Assurance santé animale : Les vétérinaires se défendent d’être des privilégiés

Les vétérinaires, mais aussi avocats, au même titre que 37 autres professions réglementées (huissiers, pharmaciens, assureurs, avocats, greffiers, etc.) sont dans le collimateur du ministre de l’Économie et du Redressement productif.

Arnaud Montebourg entend s’attaquer à ces professionnels bénéficiant d’un statut particulier au motif que ces professions ont un niveau de rentabilité élevé.

Le ministre de l’Economie et du Redressement productif, Arnaud Montebourg, envisage de faire baisser jusqu’à 20% les prix des services des professions réglementées. Une baisse qui permettrait selon le gouvernement de dégager près de 6 milliards d’euros de pouvoir d’achat pour les ménages

Les privilèges dont jouissent ces professions dites réglementées sont jugés particulièrement importants. Selon un rapport de Bercy, le bénéfice moyen de ces professions qui disposent d’un ‘’monopole’’ est en hausse de 46% entre 2000 et 2010.

Les vétérinaires cités, mais loin des plus concernés

Les vétérinaires n’apparaissent pourtant pas parmi le Top 12 de la liste de ces professions réglementées et dont les revenus moyens annuels (en 2010) apparaissent comme faisant partie des plus élevés selon le rapport de l’Inspection générale des finances.

En tête, ce sont les notaires, les huissiers de justice, les pharmaciens… pour ne citer que les 3 premiers de ce classement.

Dans la liste des principales professions libérales réglementées en 2011, en nombre de professionnels, les vétérinaires n’arrivent pas parmi les 18 premiers.

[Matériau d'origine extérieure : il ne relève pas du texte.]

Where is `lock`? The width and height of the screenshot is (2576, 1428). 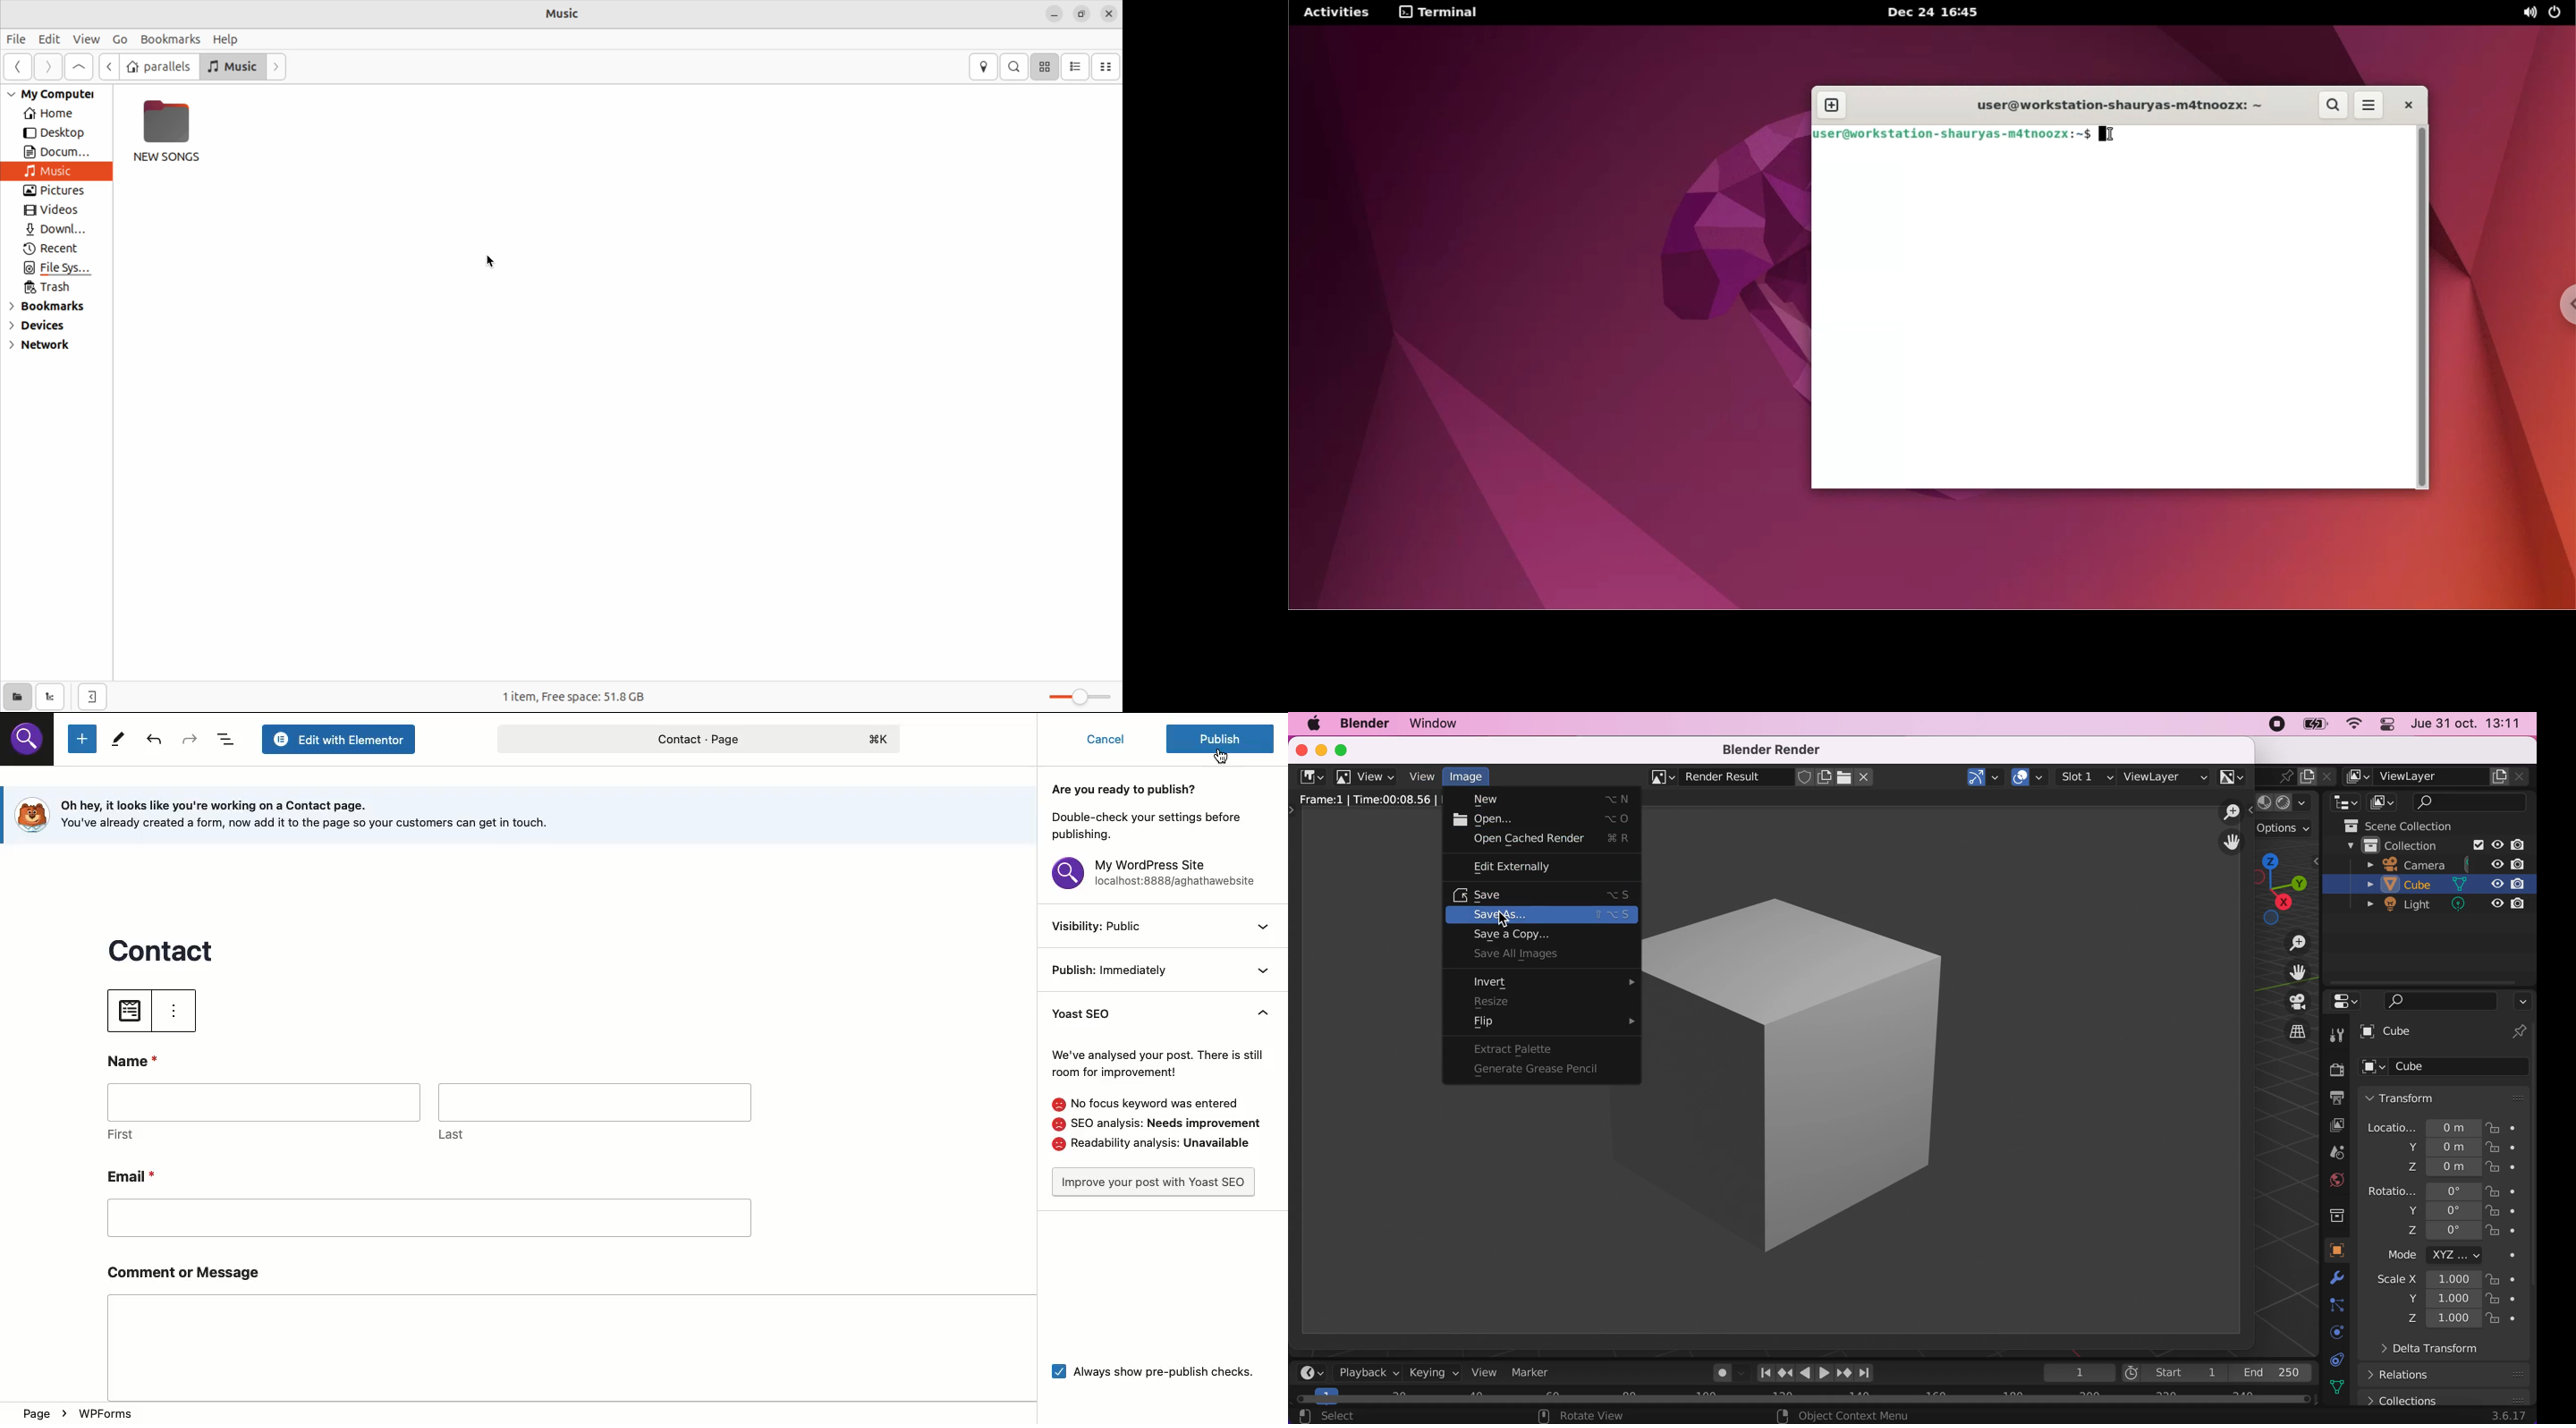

Des différences de tarifs qui s’expliquent aisément

Certes les vétérinaires sont libres de pratiquer leurs tarifs et ceux-ci peuvent varier d’une région à l’autre. Mais la disparité des tarifs vétérinaires s’expliquent facilement en partie par le fait d’une fiscalité (charges, taxes….) qui n’est pas partout la même sur tout le territoire.

Ensuite, la médecine vétérinaire, qui n’a rien à envier à la médecine humaine et fait sans cesse des avancées, fait appel à des technologies de pointe. L’équipement d’un cabinet ou d’une clinique vétérinaire a donc un coût.

Demander un devis, lorsque l’on n’est pas face à une situation d’urgence médicale, reste aussi tout à fait possible pour le maître souhaitant faire soigner son chien, chat ou NAC.

Pour ceux qui l’ont choisi, l’assurance santé animale permettra pour sa part un remboursement des frais à hauteur de la formule choisie.

D’ailleurs il est reconnu qu’un maître assuré va chez le vétérinaire en moyenne 2,9 fois chez le vétérinaire par an, contre 1,54 fois pour un animal non assuré*. Pour les maîtres assurés, la question du budget santé de leur animal se pose moins.

“Les vétérinaires n’ont aucun intérêt à pratiquer des tarifs élevés”.

Il n’est pas dans l’intérêt pour les vétérinaires de pratiquer des prix trop élevés, expliquait un vétérinaire interviewé par le journal de 20h00 de France 2. Car bien que le nombre de praticiens soit défini avec un numerus clausus (548 places attribuées pour le concours vétérinaire de 2013, contre 468 l’année précédente), la concurrence existe. Et qu’un vétérinaire qui pratiquerait des prix trop élevé aurait le risque de perdre sa clientèle.

“Ce n’est pas la première fois que nous sommes attaqués et dans le collimateur des politiques“, indique Michel Baussier, président de l’Ordre national des vétérinaires.

Du côté de l’Unapl (Union nationale des professions libérales), le Dr Michel Chassang, président, souligne entre autres que “les professions réglementées sont une garantie et une chance pour les consommateurs”.

Le magazine Que Choisir qui avait consacré en 2012 un dossier aux tarifs vétérinaires** faisait état d’une constance dans les tarifs vétérinaires : aucune flambée des prix mise en avant comparée à 1997, leur hausse étant inférieure à celle de l’inflation.

La comparaison des tarifs vétérinaires reste toujours possible, rappelait lui aussi le magazine. “Mais il ne faut pas oublier que choisir un vétérinaire ne se résume pas à sortir sa calculette : c’est aussi une question de confiance“.

Sources : *SantéVet ; **Que Choisir, n° 500, février 2012.